Directions for this task — Look through the data and write out every line with the word "Switch" in it.

(Collected data entries)
==============================

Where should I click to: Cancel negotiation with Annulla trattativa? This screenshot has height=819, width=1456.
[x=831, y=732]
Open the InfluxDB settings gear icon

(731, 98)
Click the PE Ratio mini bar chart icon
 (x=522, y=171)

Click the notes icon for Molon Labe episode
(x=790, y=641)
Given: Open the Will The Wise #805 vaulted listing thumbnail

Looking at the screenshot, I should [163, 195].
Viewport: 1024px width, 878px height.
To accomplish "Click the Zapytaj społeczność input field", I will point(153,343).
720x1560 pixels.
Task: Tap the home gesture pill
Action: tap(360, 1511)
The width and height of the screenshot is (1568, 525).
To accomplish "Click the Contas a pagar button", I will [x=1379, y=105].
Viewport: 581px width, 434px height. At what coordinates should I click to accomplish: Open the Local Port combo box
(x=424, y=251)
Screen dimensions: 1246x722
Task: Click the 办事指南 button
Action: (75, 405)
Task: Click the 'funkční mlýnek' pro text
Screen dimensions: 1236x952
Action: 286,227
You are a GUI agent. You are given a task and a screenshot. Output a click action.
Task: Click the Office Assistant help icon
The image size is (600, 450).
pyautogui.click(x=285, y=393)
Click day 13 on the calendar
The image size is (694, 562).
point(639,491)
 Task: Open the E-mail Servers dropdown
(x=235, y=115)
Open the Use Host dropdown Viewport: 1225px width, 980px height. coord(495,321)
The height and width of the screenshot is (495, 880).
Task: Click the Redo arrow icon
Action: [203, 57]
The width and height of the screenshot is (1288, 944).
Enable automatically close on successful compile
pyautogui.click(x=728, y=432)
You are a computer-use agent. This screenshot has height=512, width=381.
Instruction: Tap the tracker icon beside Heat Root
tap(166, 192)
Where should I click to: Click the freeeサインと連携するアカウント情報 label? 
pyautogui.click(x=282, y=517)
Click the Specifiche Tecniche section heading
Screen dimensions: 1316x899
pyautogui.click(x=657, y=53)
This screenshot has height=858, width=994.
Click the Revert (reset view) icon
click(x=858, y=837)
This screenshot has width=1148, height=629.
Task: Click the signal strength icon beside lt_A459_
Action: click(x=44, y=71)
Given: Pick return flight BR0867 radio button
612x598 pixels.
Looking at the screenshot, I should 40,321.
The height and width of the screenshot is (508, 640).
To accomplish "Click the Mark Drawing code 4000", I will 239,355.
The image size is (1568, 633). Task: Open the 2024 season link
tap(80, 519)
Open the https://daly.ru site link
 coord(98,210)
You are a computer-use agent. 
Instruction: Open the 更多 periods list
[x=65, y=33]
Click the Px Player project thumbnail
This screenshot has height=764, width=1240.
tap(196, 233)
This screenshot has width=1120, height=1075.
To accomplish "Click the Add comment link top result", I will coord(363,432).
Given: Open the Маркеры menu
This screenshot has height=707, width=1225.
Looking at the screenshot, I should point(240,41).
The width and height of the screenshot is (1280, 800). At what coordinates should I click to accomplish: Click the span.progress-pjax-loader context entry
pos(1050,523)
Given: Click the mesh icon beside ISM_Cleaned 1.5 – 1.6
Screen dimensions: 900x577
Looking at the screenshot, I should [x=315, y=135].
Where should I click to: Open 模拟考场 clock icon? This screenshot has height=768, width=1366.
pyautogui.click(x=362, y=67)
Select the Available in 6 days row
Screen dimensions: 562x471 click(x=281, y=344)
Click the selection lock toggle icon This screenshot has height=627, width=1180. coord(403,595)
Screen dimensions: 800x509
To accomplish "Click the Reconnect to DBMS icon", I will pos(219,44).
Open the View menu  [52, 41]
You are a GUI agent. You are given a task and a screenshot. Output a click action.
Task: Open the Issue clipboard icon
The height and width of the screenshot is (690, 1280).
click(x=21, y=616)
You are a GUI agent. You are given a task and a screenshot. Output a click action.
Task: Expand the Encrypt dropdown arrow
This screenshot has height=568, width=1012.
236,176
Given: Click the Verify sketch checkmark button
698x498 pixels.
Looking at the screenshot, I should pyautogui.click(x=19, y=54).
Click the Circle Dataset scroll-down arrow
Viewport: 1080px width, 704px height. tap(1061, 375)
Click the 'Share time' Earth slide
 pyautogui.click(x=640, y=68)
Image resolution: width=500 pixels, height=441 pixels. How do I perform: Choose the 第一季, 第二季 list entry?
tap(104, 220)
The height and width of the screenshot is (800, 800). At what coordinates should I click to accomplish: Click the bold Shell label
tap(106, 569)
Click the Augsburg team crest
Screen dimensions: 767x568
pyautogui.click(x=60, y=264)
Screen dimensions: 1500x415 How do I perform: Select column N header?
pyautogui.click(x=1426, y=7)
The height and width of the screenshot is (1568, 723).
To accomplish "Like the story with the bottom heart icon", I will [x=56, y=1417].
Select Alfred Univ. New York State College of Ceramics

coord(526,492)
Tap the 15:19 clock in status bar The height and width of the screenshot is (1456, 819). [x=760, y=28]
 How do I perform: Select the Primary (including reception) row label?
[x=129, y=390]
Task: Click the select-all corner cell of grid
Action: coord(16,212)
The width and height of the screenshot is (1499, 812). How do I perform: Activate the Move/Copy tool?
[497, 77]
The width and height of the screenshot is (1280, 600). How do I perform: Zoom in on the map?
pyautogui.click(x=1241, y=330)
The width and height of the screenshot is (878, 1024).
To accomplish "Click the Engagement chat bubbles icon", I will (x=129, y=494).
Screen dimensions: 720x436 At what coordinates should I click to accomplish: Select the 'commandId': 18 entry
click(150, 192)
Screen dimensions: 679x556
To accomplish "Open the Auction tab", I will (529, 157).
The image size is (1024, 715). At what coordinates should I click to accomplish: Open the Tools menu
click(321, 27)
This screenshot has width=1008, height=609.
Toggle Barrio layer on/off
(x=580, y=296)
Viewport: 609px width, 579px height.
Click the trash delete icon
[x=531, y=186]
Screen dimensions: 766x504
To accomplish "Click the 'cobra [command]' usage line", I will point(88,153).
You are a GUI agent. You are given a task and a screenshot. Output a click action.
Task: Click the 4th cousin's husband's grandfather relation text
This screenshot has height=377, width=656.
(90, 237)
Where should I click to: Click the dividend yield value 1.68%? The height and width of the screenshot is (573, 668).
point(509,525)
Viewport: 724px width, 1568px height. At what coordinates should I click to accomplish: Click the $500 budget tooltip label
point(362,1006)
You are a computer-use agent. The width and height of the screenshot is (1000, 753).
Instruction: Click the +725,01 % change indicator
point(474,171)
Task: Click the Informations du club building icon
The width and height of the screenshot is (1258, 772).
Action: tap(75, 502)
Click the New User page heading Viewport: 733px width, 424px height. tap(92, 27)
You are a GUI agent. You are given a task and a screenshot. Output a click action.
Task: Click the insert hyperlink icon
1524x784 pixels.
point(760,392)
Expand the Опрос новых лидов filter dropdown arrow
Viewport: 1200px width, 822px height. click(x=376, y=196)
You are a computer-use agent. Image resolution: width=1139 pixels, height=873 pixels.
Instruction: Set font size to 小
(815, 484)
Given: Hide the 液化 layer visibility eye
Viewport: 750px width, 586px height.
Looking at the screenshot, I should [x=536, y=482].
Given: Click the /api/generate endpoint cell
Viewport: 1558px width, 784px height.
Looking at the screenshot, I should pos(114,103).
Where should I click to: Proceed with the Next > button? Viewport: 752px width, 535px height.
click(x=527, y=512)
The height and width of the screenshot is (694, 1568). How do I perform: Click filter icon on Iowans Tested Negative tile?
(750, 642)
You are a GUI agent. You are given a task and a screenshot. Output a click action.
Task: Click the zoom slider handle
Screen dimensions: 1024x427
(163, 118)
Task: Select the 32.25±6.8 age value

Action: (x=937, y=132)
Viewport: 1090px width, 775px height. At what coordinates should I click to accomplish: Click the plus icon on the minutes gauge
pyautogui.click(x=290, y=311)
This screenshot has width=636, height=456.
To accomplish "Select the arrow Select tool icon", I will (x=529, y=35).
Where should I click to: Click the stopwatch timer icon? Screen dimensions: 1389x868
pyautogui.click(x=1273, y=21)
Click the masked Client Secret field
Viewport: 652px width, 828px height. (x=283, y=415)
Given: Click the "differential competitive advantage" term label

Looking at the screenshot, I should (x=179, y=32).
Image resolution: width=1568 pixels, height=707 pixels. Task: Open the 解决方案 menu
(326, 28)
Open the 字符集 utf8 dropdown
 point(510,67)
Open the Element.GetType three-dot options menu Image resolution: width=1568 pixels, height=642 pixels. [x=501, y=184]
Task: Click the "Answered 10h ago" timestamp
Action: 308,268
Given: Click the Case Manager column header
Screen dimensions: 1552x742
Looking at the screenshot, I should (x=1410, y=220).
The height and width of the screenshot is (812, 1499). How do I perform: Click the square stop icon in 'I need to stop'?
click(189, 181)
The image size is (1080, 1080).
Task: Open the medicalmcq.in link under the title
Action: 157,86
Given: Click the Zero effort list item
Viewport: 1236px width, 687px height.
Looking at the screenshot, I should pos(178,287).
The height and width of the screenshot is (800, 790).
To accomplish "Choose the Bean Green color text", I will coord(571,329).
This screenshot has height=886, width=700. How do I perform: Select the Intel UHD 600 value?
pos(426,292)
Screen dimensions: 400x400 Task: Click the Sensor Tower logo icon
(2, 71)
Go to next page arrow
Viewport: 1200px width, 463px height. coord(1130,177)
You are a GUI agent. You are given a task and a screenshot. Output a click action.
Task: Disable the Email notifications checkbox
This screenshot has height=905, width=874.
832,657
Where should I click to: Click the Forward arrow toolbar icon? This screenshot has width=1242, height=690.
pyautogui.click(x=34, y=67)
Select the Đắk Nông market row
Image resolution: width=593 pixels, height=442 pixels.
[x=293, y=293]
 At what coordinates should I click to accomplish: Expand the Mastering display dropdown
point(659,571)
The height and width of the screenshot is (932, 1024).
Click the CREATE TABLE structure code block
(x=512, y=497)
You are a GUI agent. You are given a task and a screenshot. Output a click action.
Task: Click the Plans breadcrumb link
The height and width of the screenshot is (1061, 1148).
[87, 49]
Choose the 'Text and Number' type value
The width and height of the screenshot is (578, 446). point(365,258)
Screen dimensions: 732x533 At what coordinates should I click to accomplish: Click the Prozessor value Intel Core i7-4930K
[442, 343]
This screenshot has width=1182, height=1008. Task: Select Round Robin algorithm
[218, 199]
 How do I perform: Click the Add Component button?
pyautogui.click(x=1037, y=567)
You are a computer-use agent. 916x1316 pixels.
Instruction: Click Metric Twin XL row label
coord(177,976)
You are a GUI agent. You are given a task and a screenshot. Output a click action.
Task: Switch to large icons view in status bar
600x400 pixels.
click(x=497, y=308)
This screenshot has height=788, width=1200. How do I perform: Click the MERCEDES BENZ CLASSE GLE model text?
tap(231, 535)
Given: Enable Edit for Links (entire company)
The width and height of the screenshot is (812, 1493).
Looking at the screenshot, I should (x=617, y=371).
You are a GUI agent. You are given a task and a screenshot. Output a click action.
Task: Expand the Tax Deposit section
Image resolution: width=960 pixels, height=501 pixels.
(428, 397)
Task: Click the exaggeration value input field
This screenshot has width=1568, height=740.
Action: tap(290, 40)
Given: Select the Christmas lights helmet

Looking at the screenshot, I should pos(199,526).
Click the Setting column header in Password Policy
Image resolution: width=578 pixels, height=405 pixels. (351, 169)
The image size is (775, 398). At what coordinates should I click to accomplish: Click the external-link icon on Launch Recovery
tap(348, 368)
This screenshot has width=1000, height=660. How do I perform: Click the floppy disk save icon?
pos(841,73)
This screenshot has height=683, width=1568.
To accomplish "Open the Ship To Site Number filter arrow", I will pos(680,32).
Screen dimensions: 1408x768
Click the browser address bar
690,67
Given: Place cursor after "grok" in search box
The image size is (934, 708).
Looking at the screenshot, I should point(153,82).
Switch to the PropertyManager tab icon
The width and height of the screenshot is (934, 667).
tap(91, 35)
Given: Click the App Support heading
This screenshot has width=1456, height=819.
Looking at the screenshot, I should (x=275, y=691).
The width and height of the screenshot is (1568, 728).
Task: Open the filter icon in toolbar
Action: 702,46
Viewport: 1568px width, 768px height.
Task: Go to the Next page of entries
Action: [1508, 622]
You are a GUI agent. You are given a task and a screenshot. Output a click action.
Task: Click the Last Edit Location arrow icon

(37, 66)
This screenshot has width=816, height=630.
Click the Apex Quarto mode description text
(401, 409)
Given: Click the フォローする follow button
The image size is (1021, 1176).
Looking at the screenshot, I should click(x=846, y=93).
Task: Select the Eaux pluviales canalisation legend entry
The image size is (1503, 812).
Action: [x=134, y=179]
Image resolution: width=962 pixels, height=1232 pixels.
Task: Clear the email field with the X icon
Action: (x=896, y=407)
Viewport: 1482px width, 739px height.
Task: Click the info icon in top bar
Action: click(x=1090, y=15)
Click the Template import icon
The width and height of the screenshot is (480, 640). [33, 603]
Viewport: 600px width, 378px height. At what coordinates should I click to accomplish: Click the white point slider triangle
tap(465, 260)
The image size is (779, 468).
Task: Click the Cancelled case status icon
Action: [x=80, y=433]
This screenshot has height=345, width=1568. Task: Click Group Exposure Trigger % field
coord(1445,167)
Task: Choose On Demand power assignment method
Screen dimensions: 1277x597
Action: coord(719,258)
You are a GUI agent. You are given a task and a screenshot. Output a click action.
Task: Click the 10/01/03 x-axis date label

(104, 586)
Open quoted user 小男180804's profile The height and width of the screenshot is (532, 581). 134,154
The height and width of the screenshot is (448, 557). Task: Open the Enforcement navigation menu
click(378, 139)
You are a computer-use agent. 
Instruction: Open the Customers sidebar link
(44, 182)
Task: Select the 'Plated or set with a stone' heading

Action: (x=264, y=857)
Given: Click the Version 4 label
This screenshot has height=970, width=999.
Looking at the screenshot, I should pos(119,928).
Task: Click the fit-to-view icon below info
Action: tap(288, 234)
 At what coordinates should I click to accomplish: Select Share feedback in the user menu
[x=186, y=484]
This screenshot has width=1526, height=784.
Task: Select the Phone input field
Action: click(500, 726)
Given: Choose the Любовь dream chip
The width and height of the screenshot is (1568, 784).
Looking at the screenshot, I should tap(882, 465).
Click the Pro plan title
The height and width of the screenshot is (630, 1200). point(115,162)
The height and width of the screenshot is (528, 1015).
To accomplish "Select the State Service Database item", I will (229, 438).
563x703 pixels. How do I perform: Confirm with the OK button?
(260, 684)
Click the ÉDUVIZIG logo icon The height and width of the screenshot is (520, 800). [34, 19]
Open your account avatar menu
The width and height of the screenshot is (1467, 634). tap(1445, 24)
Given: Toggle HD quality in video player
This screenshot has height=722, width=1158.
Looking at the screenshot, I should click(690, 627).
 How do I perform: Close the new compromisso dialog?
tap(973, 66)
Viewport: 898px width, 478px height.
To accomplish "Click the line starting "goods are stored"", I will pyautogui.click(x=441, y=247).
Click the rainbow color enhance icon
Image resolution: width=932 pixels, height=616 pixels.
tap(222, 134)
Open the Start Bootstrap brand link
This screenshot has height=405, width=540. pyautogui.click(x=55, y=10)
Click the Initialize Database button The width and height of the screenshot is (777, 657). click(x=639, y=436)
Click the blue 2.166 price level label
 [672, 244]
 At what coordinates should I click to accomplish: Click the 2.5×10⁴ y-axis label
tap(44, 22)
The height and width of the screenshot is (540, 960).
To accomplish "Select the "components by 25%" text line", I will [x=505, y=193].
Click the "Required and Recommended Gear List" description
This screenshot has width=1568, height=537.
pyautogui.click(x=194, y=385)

==============================

Your response —
Task: Switch to large icons view in status bar
Switch to the PropertyManager tab icon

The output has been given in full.